CHICAGO (CBS) — Time and again, we have shown you it is incredibly difficult to fire a police officer in the state of Illinois.
As CBS 2 Investigator Megan Hickey reported Tuesday, lawmakers have been looking to make it easier to decertify officers for misconduct.
Right now in Illinois, it takes a felony or a serious misdemeanor for an officer to lose his or her certification. Illinois Attorney General Kwame Raoul said that bar is too high.
Here’s an example – last year, the Civilian Office of Police Accountability ruled that CPD Officer Patrick Kelly shot his friend, Michael LaPorta, after a night of drinking in 2010 and lied about it for years. COPA recommended that Kelly be fired.
Then-Chicago Police Supt. Eddie Johnson later concurred. But since Officer Kelly was never charged with a crime, he is still on the force and still certified.

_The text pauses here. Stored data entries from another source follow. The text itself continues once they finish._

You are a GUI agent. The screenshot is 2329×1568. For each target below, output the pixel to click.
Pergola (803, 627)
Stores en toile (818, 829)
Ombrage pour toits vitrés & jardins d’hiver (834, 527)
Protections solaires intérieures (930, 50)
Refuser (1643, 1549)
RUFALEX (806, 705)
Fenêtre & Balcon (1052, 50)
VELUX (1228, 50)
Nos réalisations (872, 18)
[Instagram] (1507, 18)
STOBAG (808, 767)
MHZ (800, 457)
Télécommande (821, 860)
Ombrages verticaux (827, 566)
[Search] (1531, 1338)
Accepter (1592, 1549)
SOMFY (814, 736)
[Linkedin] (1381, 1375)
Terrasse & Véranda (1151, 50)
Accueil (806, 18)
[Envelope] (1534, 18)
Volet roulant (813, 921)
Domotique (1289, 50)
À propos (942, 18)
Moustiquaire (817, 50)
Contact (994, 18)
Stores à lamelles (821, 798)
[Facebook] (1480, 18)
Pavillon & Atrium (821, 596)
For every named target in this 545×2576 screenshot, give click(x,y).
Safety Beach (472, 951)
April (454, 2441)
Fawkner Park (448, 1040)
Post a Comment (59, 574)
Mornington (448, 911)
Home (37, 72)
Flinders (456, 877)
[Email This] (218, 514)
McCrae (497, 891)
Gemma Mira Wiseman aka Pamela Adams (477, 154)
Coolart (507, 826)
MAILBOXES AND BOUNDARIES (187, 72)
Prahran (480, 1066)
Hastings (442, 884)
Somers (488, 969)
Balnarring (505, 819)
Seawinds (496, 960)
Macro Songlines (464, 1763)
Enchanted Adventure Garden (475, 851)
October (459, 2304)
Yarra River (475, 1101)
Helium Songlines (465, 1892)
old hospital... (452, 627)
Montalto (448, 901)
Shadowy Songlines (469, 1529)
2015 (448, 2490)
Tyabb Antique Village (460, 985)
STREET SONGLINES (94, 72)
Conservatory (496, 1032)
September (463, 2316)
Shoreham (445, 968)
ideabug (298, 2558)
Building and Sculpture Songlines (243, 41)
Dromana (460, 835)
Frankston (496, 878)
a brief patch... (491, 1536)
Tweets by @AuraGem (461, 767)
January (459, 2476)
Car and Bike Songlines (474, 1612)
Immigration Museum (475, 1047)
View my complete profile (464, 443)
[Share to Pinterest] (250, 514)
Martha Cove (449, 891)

“Let me be clear,” Raoul said. “I’m in no, I don’t have an appetite to go fishing to decertify officers.”
But Raoul pointed out to the state Senate Criminal Law and Special Committee on Public Safety today that a scenario like what happened in Kelly’s case would not necessarily be the same in the 29 other states that currently have broader authority to decertify for conduct short of a criminal conviction.
For example, from 2009 to 2014, the State of Georgia decertified about 2,800 officers. In the same time, Illinois decertified just 62.
“You get officers moving around from department to department, despite misconduct,” said University of Pittsburgh law professor and police use of force expert David A. Harris.
Harris said Illinois is not alone in looking to strengthen its ability to de-certify for misconduct.
“You get officers hired in a second department when the first department would have fired them, and that’s not a good situation for either public safety or public trust,” Harris said.
Raoul was part of a working group that met nine times since July to discuss revamping the decertification requirements, and exactly which offenses would qualify as de-certifiable conduct “unbecoming of an officer.”
But any changes would require legislative action.
“Not every police chief or sheriff will have the same appetite to regulate conduct becoming unbecoming of an officer, and so that’s why it’s critical to have a mechanism at the state level,” Raoul said.
In addition to Georgia, the attorney general also pointed to Florida, West Virginia, Connecticut, Maine, and Michigan as states with greater authority to decertify officers.
The attorney general said police unions were not part of the review, although they have been vocal about their disapproval of expanding decertification.
Raoul said he is open to getting their input later in the process.